GIVEN REQUEST: Can you give the lines of the listing below, from the one containing "Image resolution: width=452" through the one containing "Action: [7, 248]" inclusive, as a numbered list without blank lines?

PROVIDED RECORDS:
■ ■ ■ ■ ■

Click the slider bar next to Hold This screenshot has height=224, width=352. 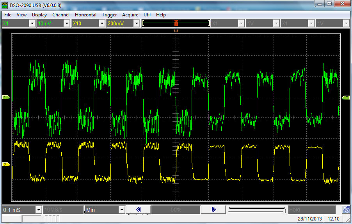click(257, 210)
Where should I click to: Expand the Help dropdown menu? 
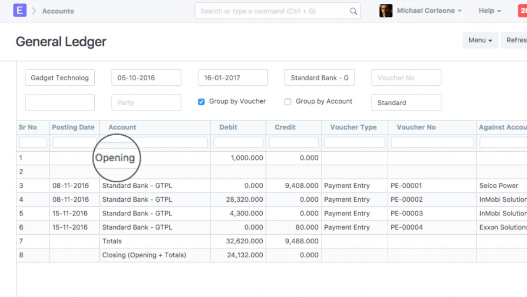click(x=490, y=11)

■ ■ ■ ■ ■

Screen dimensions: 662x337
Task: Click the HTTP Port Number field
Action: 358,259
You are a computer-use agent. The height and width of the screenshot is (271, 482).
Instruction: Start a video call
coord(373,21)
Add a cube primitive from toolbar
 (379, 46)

■ ■ ■ ■ ■

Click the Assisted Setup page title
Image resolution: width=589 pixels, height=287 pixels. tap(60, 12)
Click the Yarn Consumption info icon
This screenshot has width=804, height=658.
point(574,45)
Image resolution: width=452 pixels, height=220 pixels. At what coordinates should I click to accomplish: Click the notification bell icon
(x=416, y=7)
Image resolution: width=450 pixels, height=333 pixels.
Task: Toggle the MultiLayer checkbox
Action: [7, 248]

■ ■ ■ ■ ■

COMPLETED TASK:
1. Image resolution: width=452 pixels, height=220 pixels. At what coordinates should I click to accomplish: Click the notification bell icon
2. (x=416, y=7)
3. Image resolution: width=450 pixels, height=333 pixels.
4. Task: Toggle the MultiLayer checkbox
5. Action: [7, 248]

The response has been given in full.